Parents and peers play a very crucial role during the time of depression. Several young people feel that their parents didn’t take this disease to be an actual thing. They were often scolded at home and bullied at school for not being able to stay away from the blues. Some felt that they were being a burden to their family and their depression was an addition to the problems for their parents. Many people relished the fact that their parents had been great support whereas some felt that they would have preferred more space to deal with their issues. Some people were too scared to acknowledge their mental state to prevent the anger and upsetting of their parents. Different actions represent different results in these cases making the situation either worse or better.
Siblings also played a big part in the life of people experiencing depression. They said that their brothers and sisters had a different way of dealing with depression than their parents; a bit more distant, light-hearted, or jokey. Some said that the experience of the siblings was a great support, whereas others felt the fear of being considered weak and broken forced them to bury it. Some said their siblings had been young to process things. Whereas some said it was only their sibling’s support that helped them cross that bridge.
As you can see, such things are a major game-changer at this time and you as a person can be on either side of the boat. So here are some pro tips you can use to help those in need.

▶ [DATA FOR REVIEW]
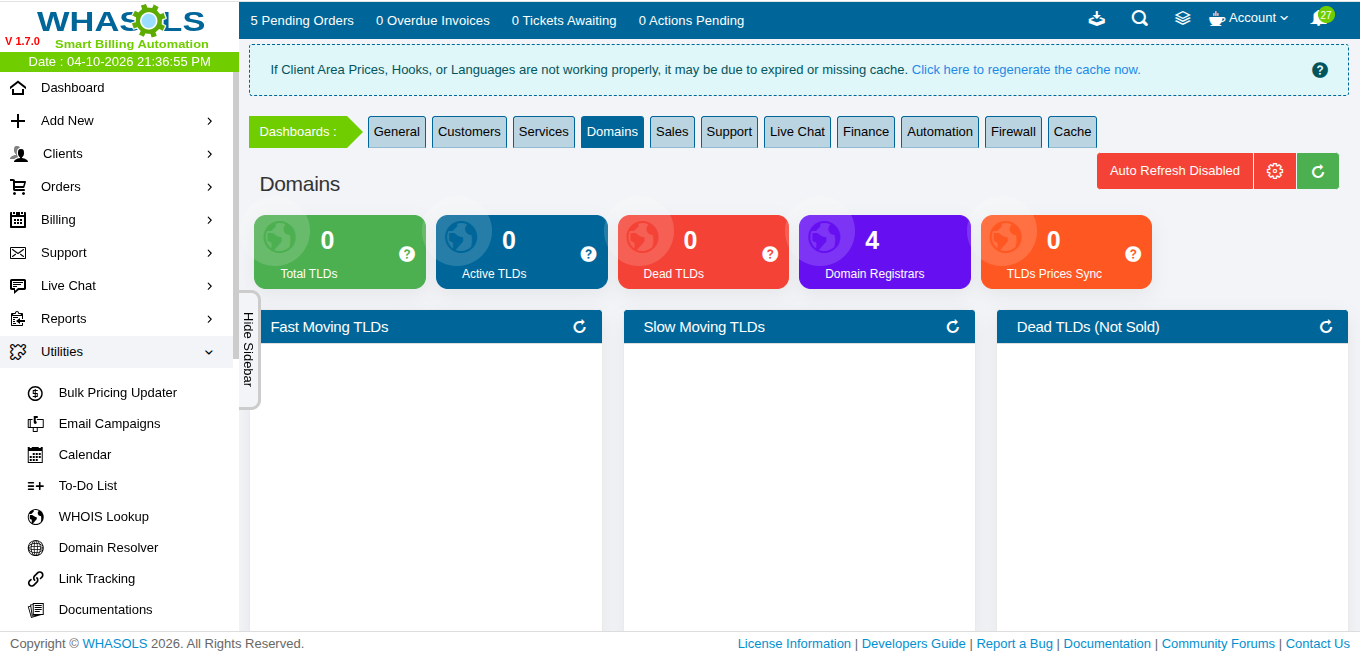The width and height of the screenshot is (1360, 654).
Task: Click the search magnifier icon in top bar
Action: [x=1139, y=19]
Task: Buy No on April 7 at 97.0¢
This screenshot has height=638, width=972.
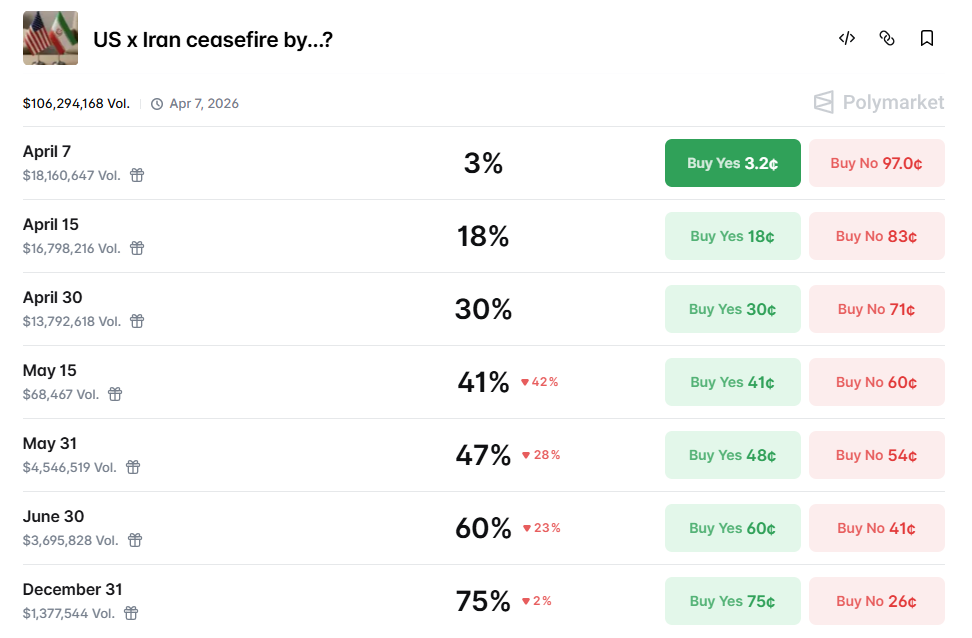Action: click(876, 162)
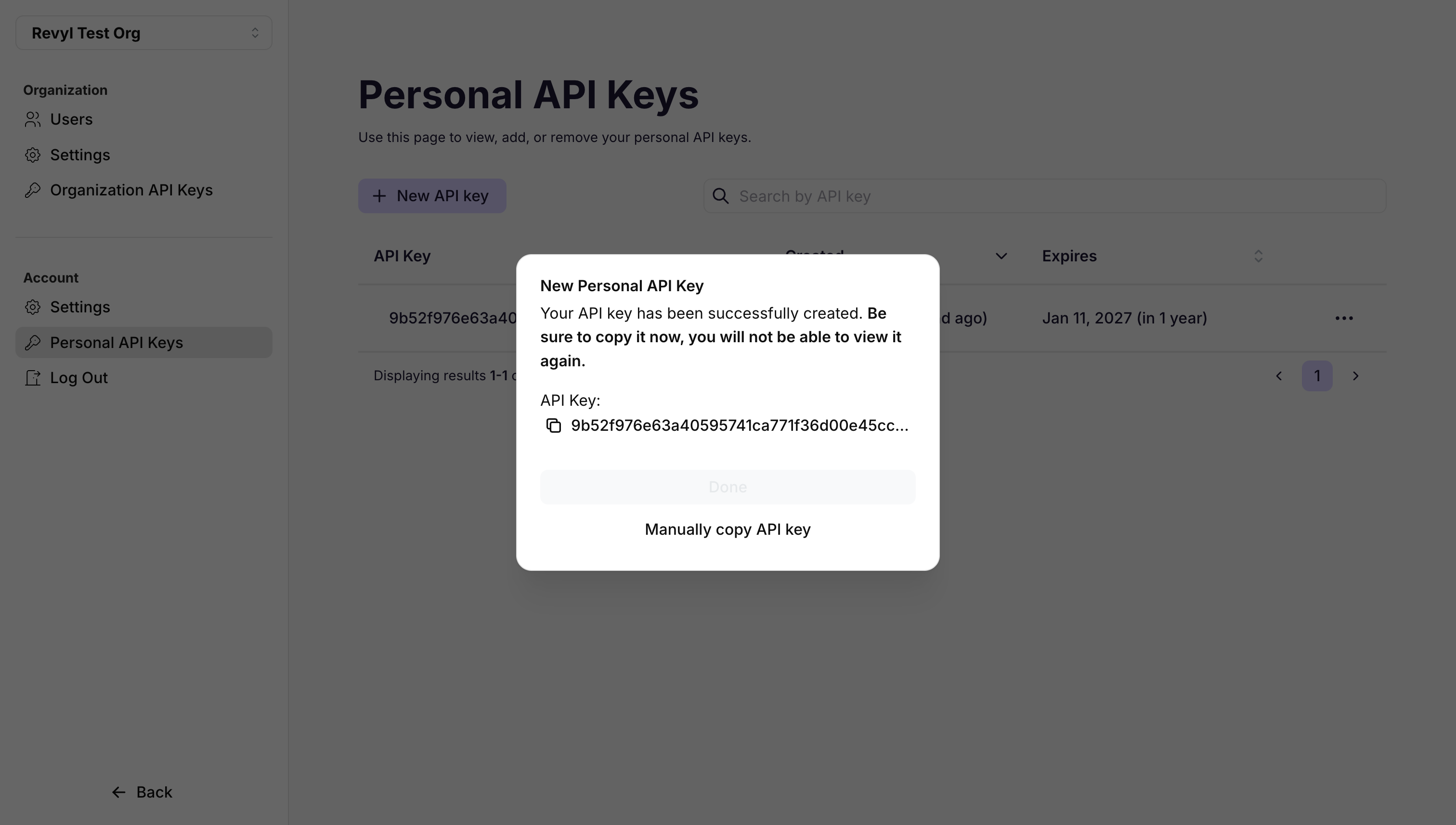Switch to Organization Settings
1456x825 pixels.
pos(79,155)
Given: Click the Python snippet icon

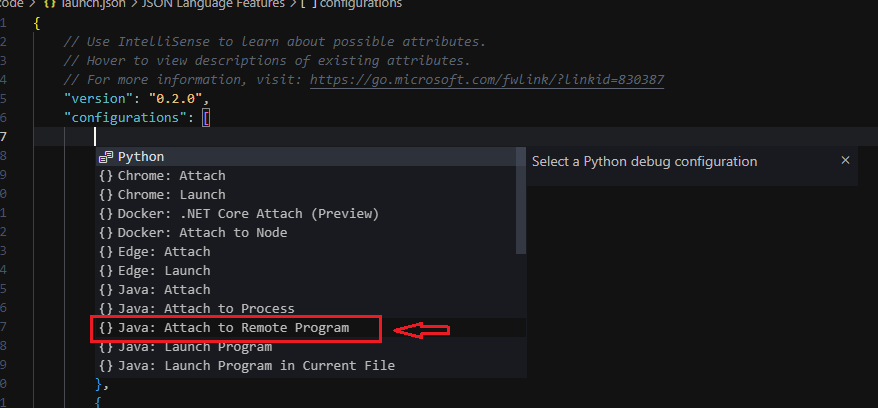Looking at the screenshot, I should click(106, 157).

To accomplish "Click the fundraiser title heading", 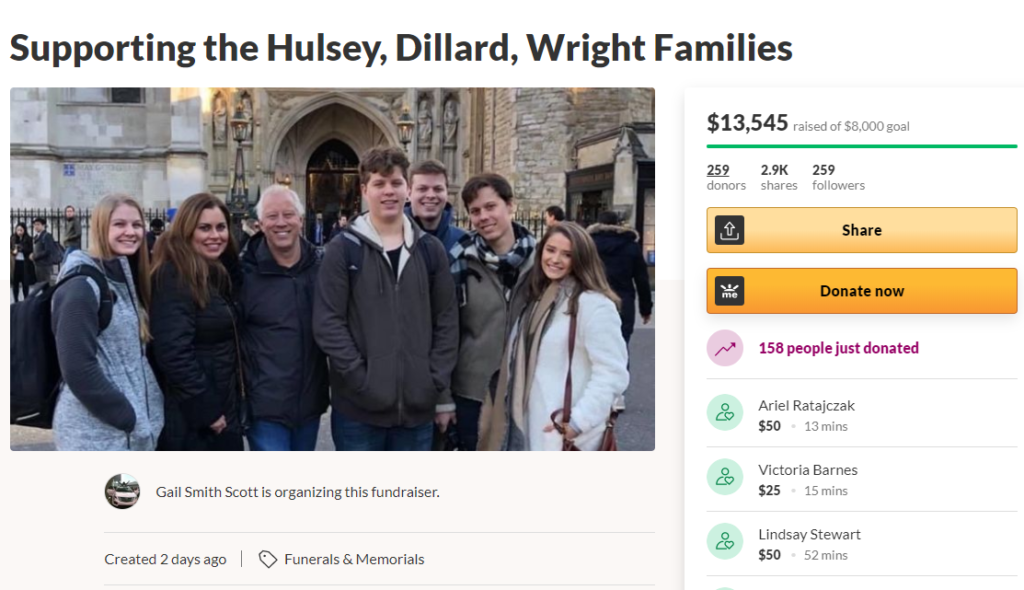I will (401, 48).
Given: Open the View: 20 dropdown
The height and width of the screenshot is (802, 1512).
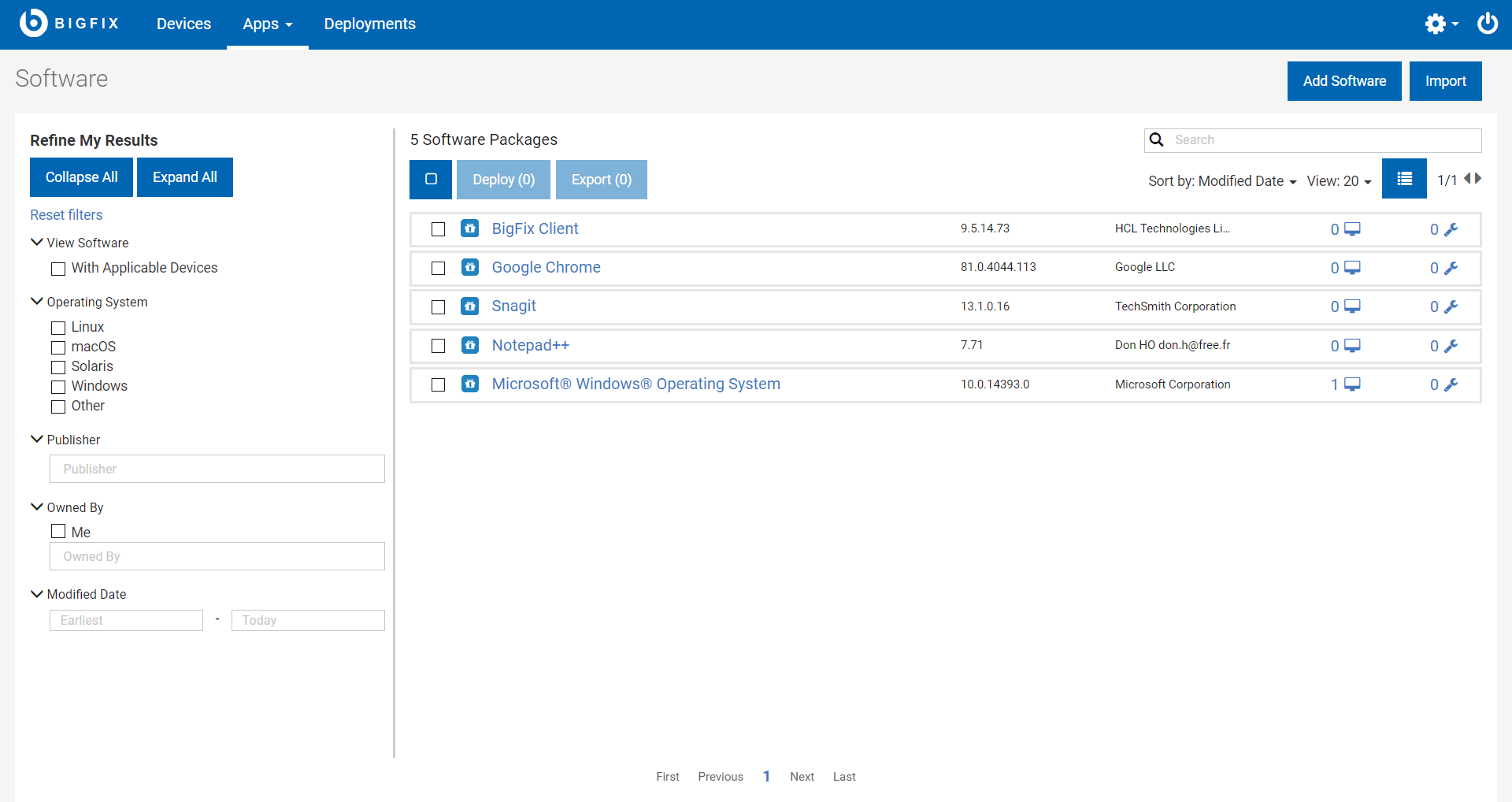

▶ [WHAT YOU ARE ASKED TO DO] Could you copy out the passage above about how parents and siblings affect people with depression, word for word from start to finish?

▶ [FINISHED TASK]
Parents and peers play a very crucial role during the time of depression. Several young people feel that their parents didn’t take this disease to be an actual thing. They were often scolded at home and bullied at school for not being able to stay away from the blues. Some felt that they were being a burden to their family and their depression was an addition to the problems for their parents. Many people relished the fact that their parents had been great support whereas some felt that they would have preferred more space to deal with their issues. Some people were too scared to acknowledge their mental state to prevent the anger and upsetting of their parents. Different actions represent different results in these cases making the situation either worse or better.
Siblings also played a big part in the life of people experiencing depression. They said that their brothers and sisters had a different way of dealing with depression than their parents; a bit more distant, light-hearted, or jokey. Some said that the experience of the siblings was a great support, whereas others felt the fear of being considered weak and broken forced them to bury it. Some said their siblings had been young to process things. Whereas some said it was only their sibling’s support that helped them cross that bridge.
As you can see, such things are a major game-changer at this time and you as a person can be on either side of the boat. So here are some pro tips you can use to help those in need.